Assignment -
Please answer from the article on nanoscale lenses: what diameter does it give for the world's smallest spherical Luneburg lens?

═══ Selected text ═══

A new way to make nanoscale lenses

Novel technique uses porous silicon and polymers to make materials with a refractive index gradient

by Ariana Remmel
December 17, 2020 | A version of this story appeared in Volume 98, Issue 48

 

Top: A computer rendering of a sphere with a segment cut out. The sphere has a color gradient showing a higher refractive index at the center compared to the surface. Bottom: A fluorescence microscopy image of a cross section of the sphere that shows brighter fluorescence in the center due to more polymer.
Credit: Light: Sci. Appl.
The nanoscale spherical Luneburg lens features a gradient of refractive indices (top) thanks to a higher density of polymer in the center of the shape, as shown in this fluorescence microscopy image of the sphere's cross section (bottom).

Nanoscale optical components, such as lenses and waveguides, are used in imaging and computing platforms. Yet it’s challenging to make these components with more than one refractive index—a property that describes how light bends as it passes through the material—though multiple indices are needed in devices that focus light in specialized patterns.

A research team led by Lynford Goddard and Paul Braun of the University of Illinois at Urbana-Champaign has designed a new technique for making nanoscale optical components that feature a gradient of refractive indices (Light: Sci. Appl. 2020, DOI: 10.1038/s41377-020-00431-3).

To make the components, the researchers fill the voids of a porous silicon wafer with a photosensitive monomer called IP-Dip. By varying the intensity of light emitted from a laser, they can tune the amount of polymer formed in the voids; more polymer results in a higher refractive index. This method allowed the team to build nanoscale optical components, such as lenses of various geometries. Their list includes the world’s smallest spherical Luneburg lens—only 15 μm in diameter—whose 3-D refractive index gradient allows it to focus an incoming beam of visible light onto a single point on the sphere’s opposite surface, Goddard says.

Sharon Weiss, an electrical engineer at Vanderbilt University, says the ability to control the material’s refractive index and shape in three dimensions “lays the foundation for a lot of exciting future research avenues,” including the construction of multicomponent arrays.

While this method has applications in photonics, Braun says the innovation was made possible only thanks to advances in chemistry and materials science.

═══ Dataset excerpt ═══

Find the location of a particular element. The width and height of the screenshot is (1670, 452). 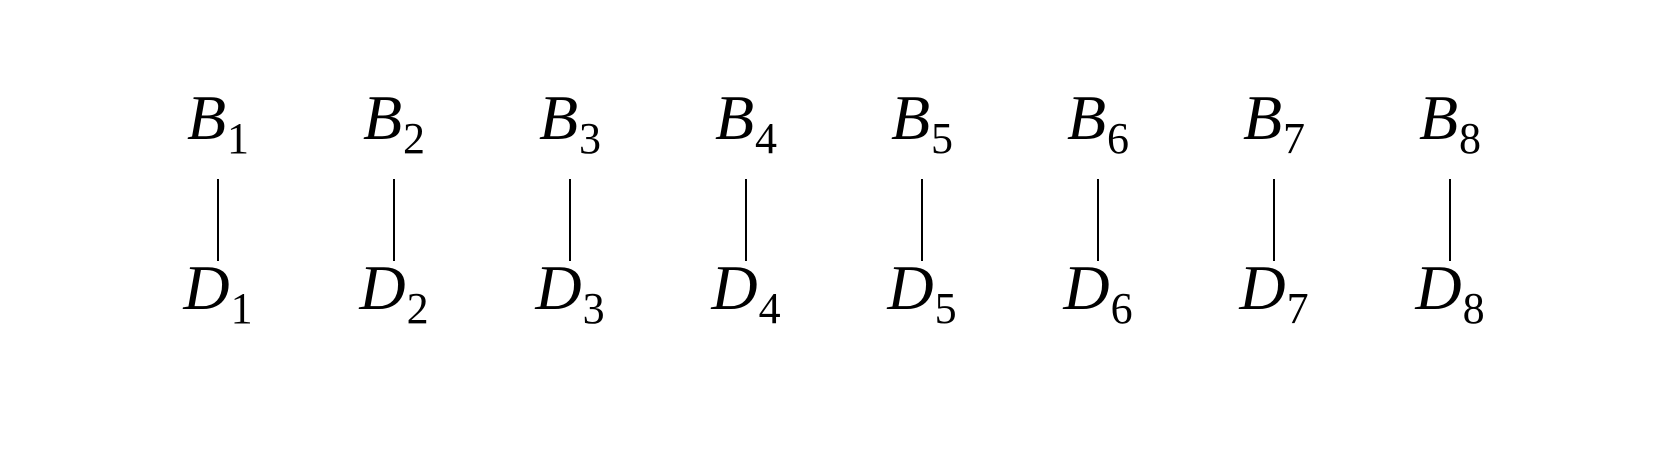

═══

Exercise output -
15 μm